||[Nov. 8th, 2006|12:18 pm]
If there is anyone there would they kindly make themselves known. No peeking. Put down the pasteboard mask. Be forthcoming. The floorboards creak and I see footprints forming in the the flour I cunningly scattered earlier. This is a strange old house. the rusty pipes rattle even when the bluebirds sing. I wish I had rainbows but at this time of life that can hardly be expected. Maybe the captain will show up soon. I've missed him; lets be honest about this. He was never my lover but his thin rapier makes me squeal. The river runs slowly through its grey banks of piled up mud- slickly shining in the arc lights of the motorway.|
My fingers remind me I'm strange-looking.
My brain feels all gummed up, I'm tired of my own opinions and I thought cutting loose like this might free things up a bit.
I always enjoy your automatic writing.
My sense of the whimsical seems to have abandoned me when Kate left.
I think, for all my bravado, I am missing her and feeling disoriented.
I'm not even participating in this November's novel-writing month, although I signed up.
I can't wake up.
I've thought of taking a break from LJ. If I didn't have friends here (and you in particular) I think I would.

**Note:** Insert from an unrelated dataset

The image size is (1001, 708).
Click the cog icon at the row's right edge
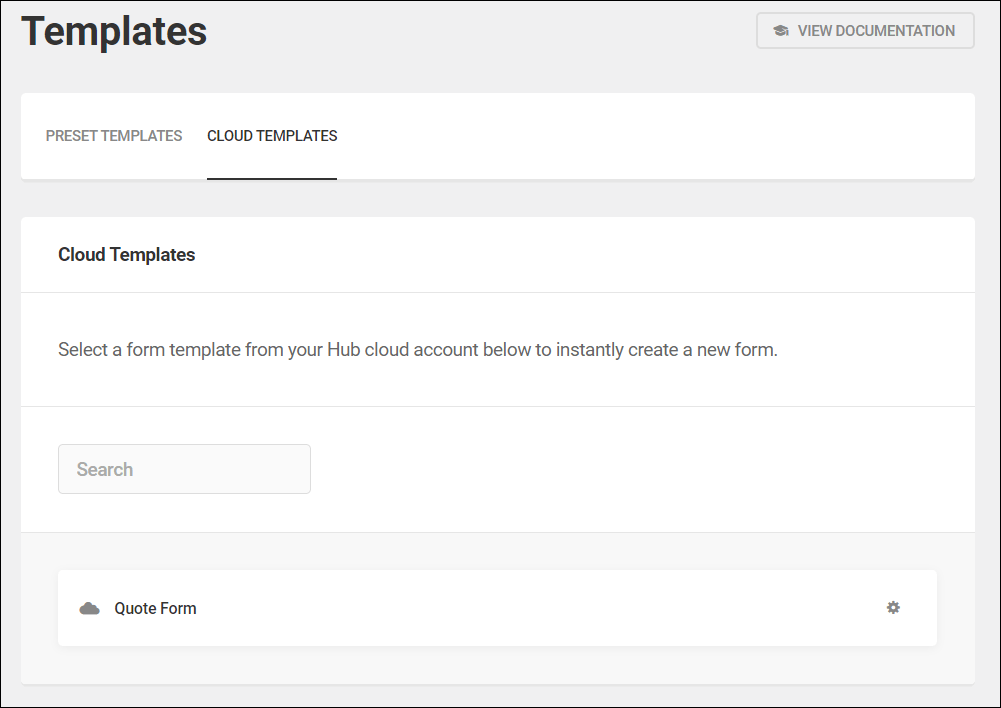tap(893, 607)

It gets harder and harder to think of anything to write which isn't just a restatement of something I've said before.
I feel the same--and I worry that I'm not reading enough posts, and hurting people's feelings, or boring people, and it is becoming tiring to find something to say.

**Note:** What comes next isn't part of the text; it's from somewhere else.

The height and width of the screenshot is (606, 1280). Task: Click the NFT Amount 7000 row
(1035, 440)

The first two years were fun, were play. Now it feels like a job.
(Hey!! Rumsfeld has STEPPED DOWN!!! Breaking news, noon.)
Yes, it feels like a job...
But Rummy's gone. Oh frabjous day, caloo, callay!
I'm grateful to Bush for not telling anyone till the election was over.
It made it easier for the Democrats to win.
People are now criticizing him for lying to the press, but I'm glad!
One more seat confirmed, and the Senate is in Democratic hands.
Wow, all I wanted! (Well, leaving Iraq would be the best thing.)